Saturday, May 22nd, 2021

As I said in the previous post, I wanted to add ZMBV support to NihAV, mostly because it is rather simple codec (which means I can write a decoder and an encoder for it without spending too much time), it’s lossless and supports various bit-depths too (which means I can encode various content into it preserving the original format).

I still had to improve my deflate support (both decompressing and compressing) a bit to support the way the data is stored there. At least now I mostly understand what various flags are for.

First of all, by itself deflate format specifies just a bitstream split into blocks of data that may contain any amount of coded data. And these blocks start at the next bit after the previous block has ended, no byte aligning except by chance or after a copy block (which aligns bitstream before storing length and block contents).

Then, there is raw format used in various formats (like Zip or gzip) and there’s zlib format used for most cases data is stored as part of some other format (that means you have two initial bytes like 0x78 0x5E and 2×2 bytes of checksum in the end).

So, ZMBV uses unterminated stream format: first frame contains zlib header plus one or several blocks of data padded with an empty copy block to the byte limit, next frame contains continuation of that stream (also one or more blocks padded to the byte boundary) and so on. This is obviously done so you can decode frames one after another and still exploit the redundancy from the previously coded frame data if you’re lucky.

Normally you would start decoding data and keep decoding it until the final block (there’s a flag in block header for that) has been decoded—or error out earlier for insufficient data. In this case though we need to decode data block, check if we are at the end of input data and then return the decoded data. Similarly during data compression we need to encode all current data and pad output stream to the byte boundary if needed.

This is not hard or particularly tricky but it demonstrates that deflated data can be stored in different ways. At least now I really understand what that Z_SYNC_FLUSH flag is for.

Written instruction.
Copy the text on ZMBV and deflate streams word for word, from the date line through its final sentence.

Listed entries.

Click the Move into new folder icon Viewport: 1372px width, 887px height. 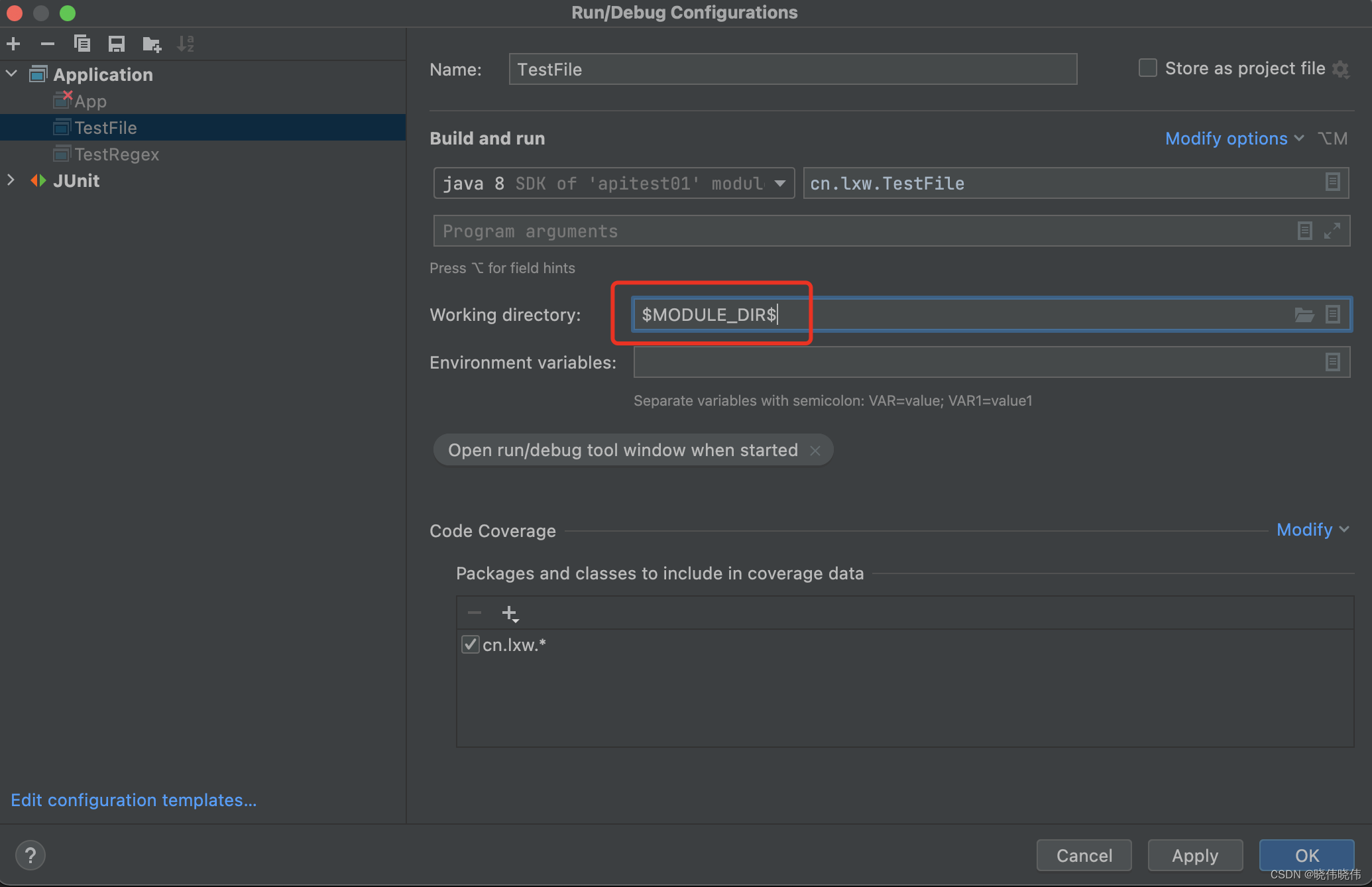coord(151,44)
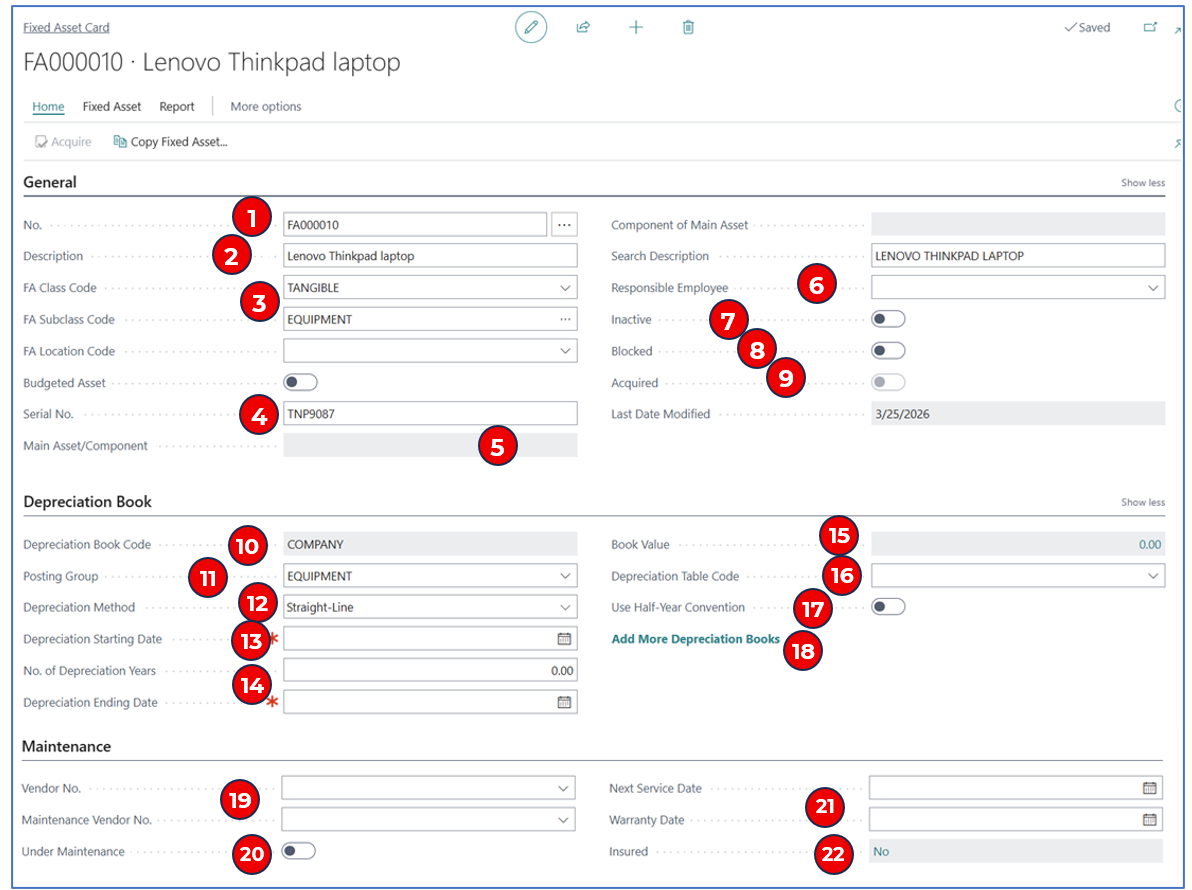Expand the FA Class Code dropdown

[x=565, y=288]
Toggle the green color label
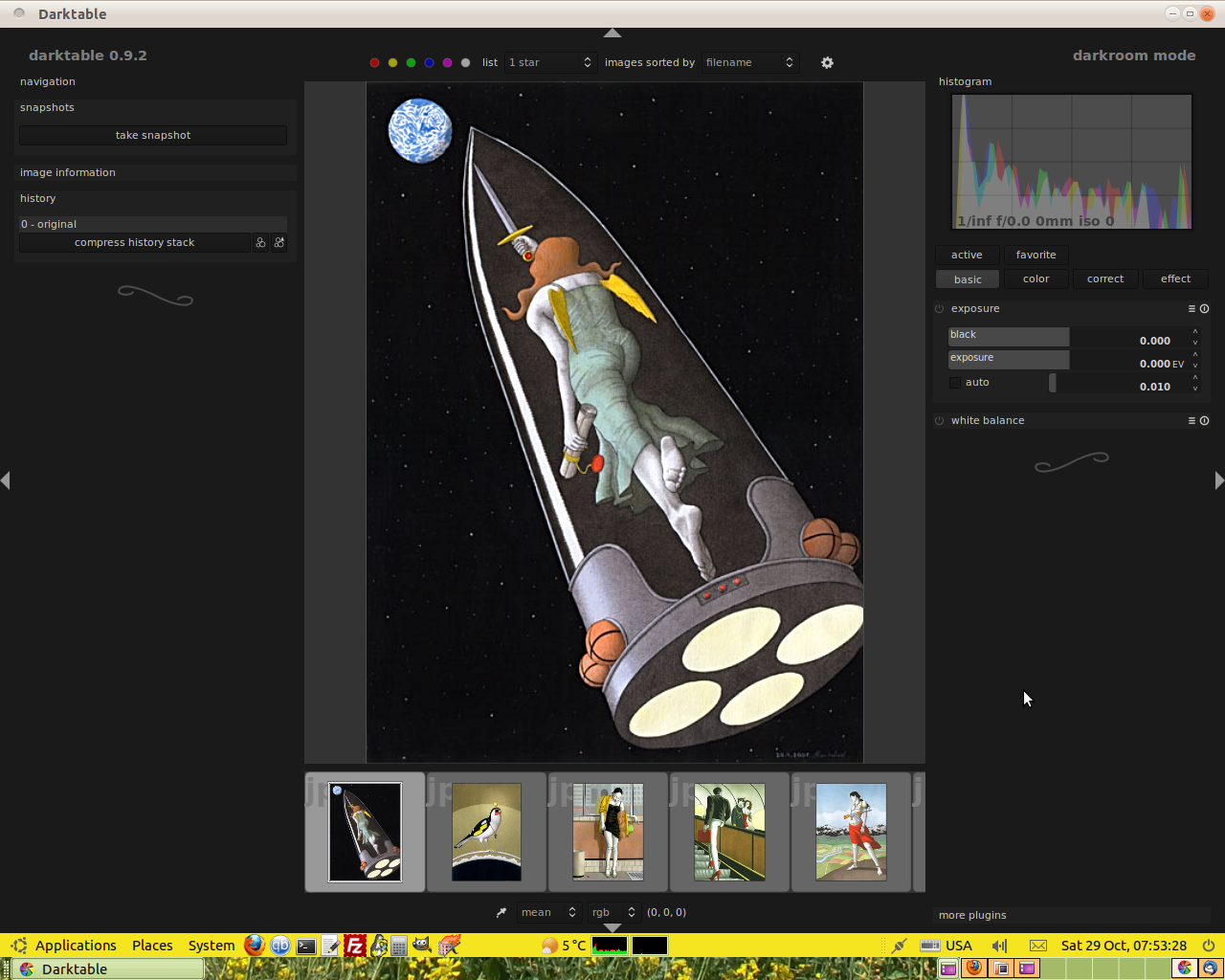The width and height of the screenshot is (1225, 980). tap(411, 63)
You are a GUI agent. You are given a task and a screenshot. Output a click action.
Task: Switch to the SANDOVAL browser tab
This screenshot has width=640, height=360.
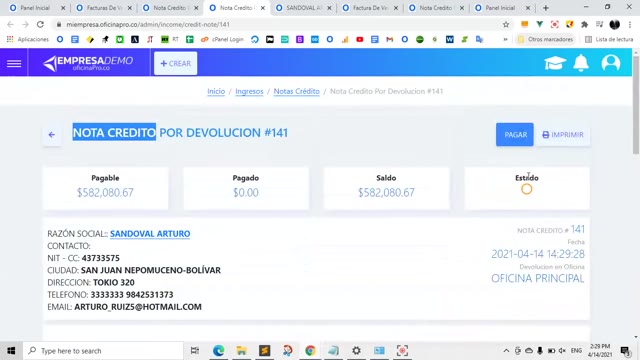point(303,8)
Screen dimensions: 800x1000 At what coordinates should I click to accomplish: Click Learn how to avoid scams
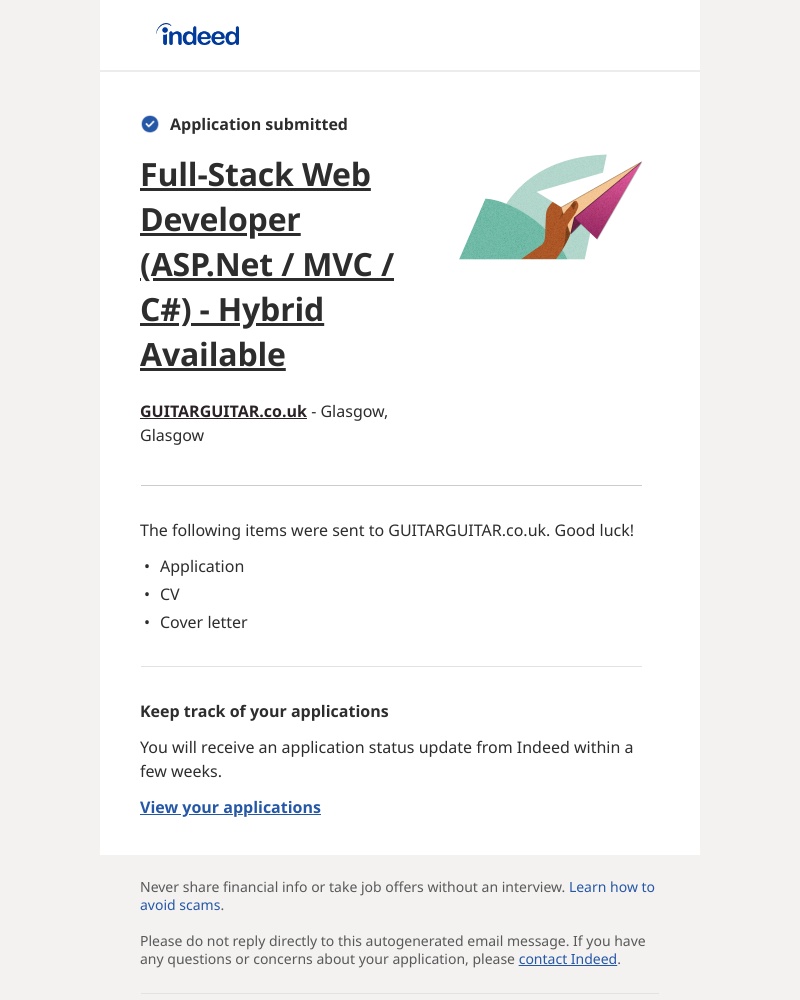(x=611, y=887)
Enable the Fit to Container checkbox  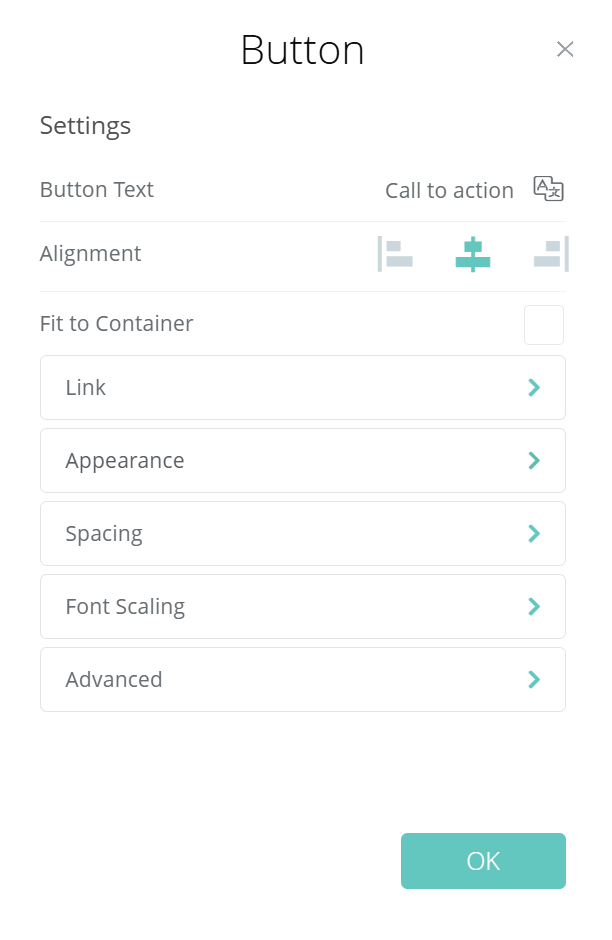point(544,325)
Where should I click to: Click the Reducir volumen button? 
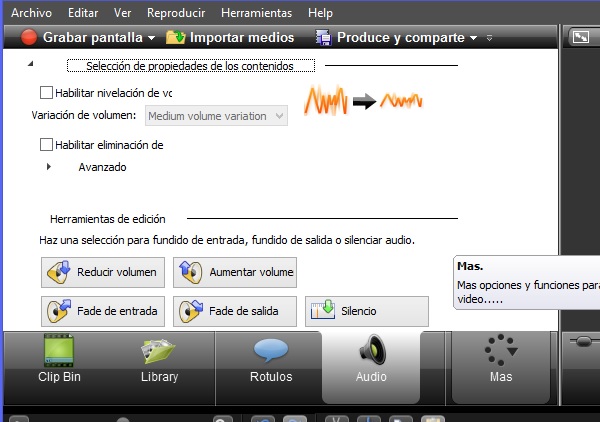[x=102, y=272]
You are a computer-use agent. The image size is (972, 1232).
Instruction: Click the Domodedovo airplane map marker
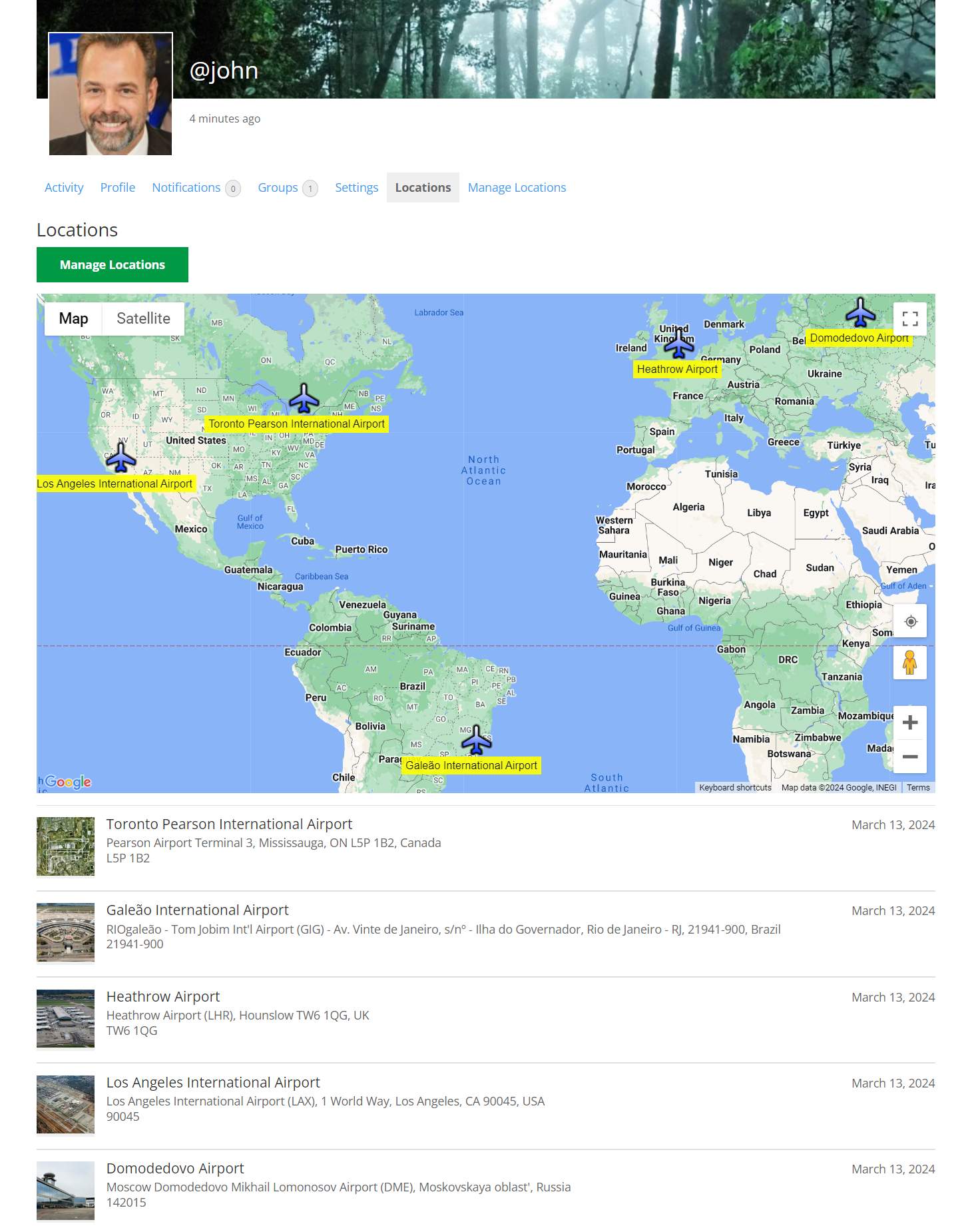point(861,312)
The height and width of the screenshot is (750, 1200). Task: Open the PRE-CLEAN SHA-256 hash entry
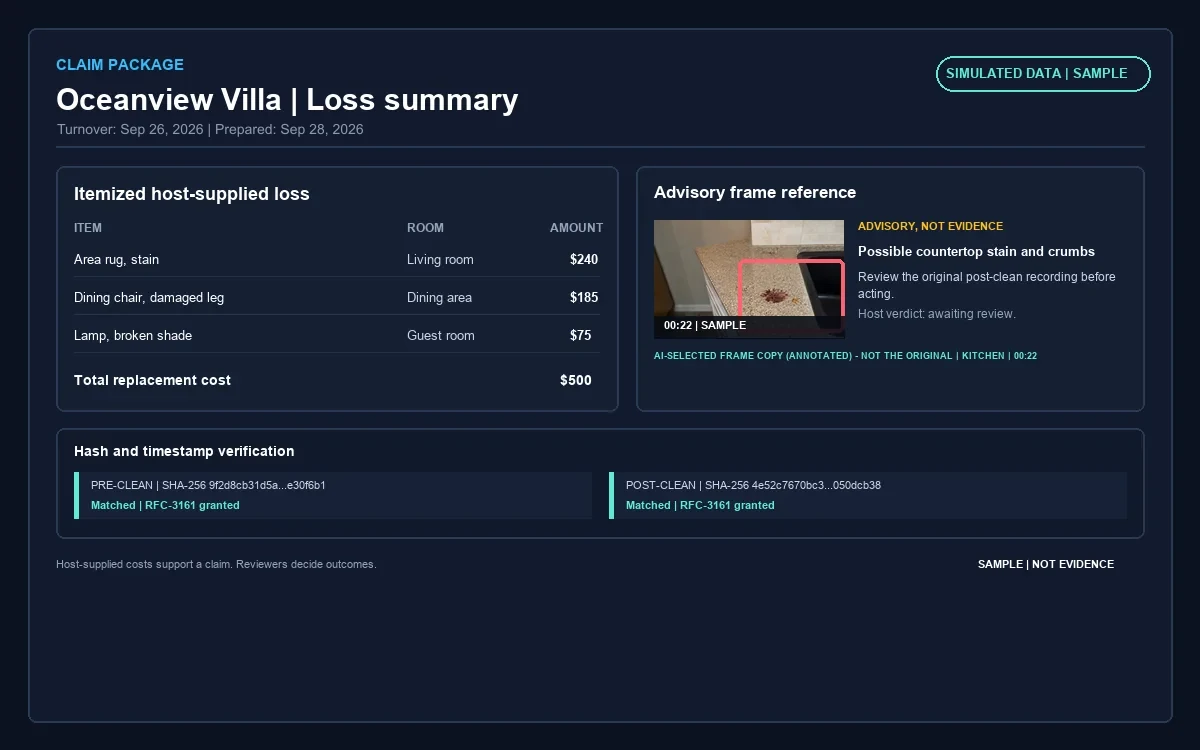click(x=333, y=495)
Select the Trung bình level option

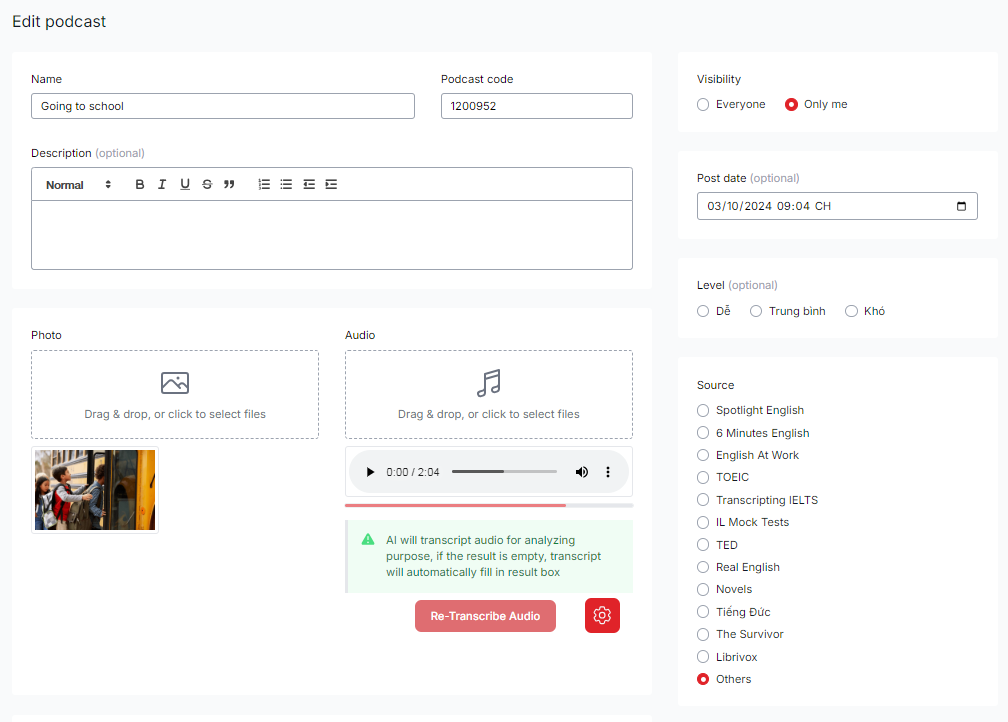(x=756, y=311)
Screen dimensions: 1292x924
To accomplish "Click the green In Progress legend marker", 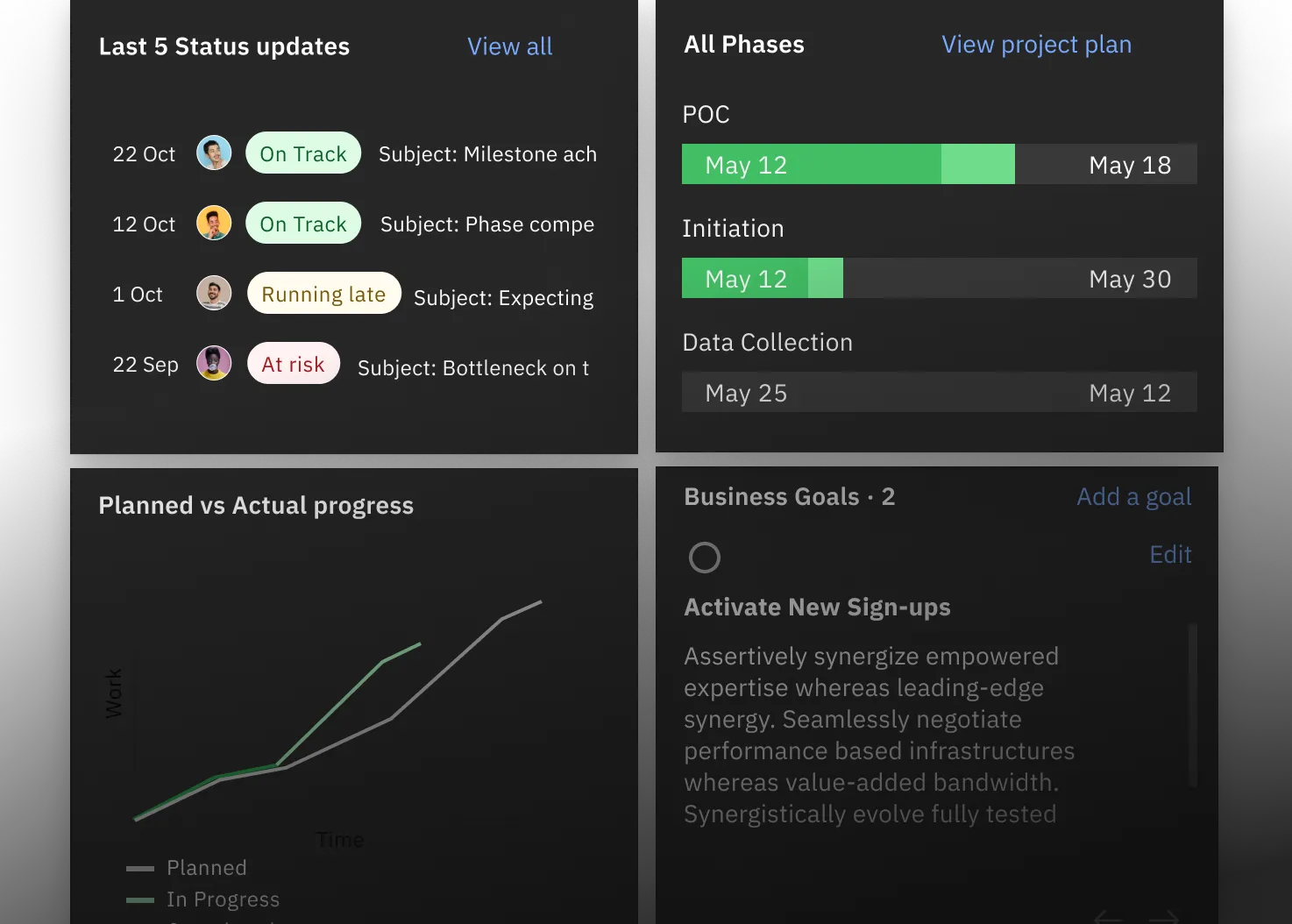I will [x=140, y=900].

Answer in full.
Saturday, May 22nd, 2021

As I said in the previous post, I wanted to add ZMBV support to NihAV, mostly because it is rather simple codec (which means I can write a decoder and an encoder for it without spending too much time), it’s lossless and supports various bit-depths too (which means I can encode various content into it preserving the original format).

I still had to improve my deflate support (both decompressing and compressing) a bit to support the way the data is stored there. At least now I mostly understand what various flags are for.

First of all, by itself deflate format specifies just a bitstream split into blocks of data that may contain any amount of coded data. And these blocks start at the next bit after the previous block has ended, no byte aligning except by chance or after a copy block (which aligns bitstream before storing length and block contents).

Then, there is raw format used in various formats (like Zip or gzip) and there’s zlib format used for most cases data is stored as part of some other format (that means you have two initial bytes like 0x78 0x5E and 2×2 bytes of checksum in the end).

So, ZMBV uses unterminated stream format: first frame contains zlib header plus one or several blocks of data padded with an empty copy block to the byte limit, next frame contains continuation of that stream (also one or more blocks padded to the byte boundary) and so on. This is obviously done so you can decode frames one after another and still exploit the redundancy from the previously coded frame data if you’re lucky.

Normally you would start decoding data and keep decoding it until the final block (there’s a flag in block header for that) has been decoded—or error out earlier for insufficient data. In this case though we need to decode data block, check if we are at the end of input data and then return the decoded data. Similarly during data compression we need to encode all current data and pad output stream to the byte boundary if needed.

This is not hard or particularly tricky but it demonstrates that deflated data can be stored in different ways. At least now I really understand what that Z_SYNC_FLUSH flag is for.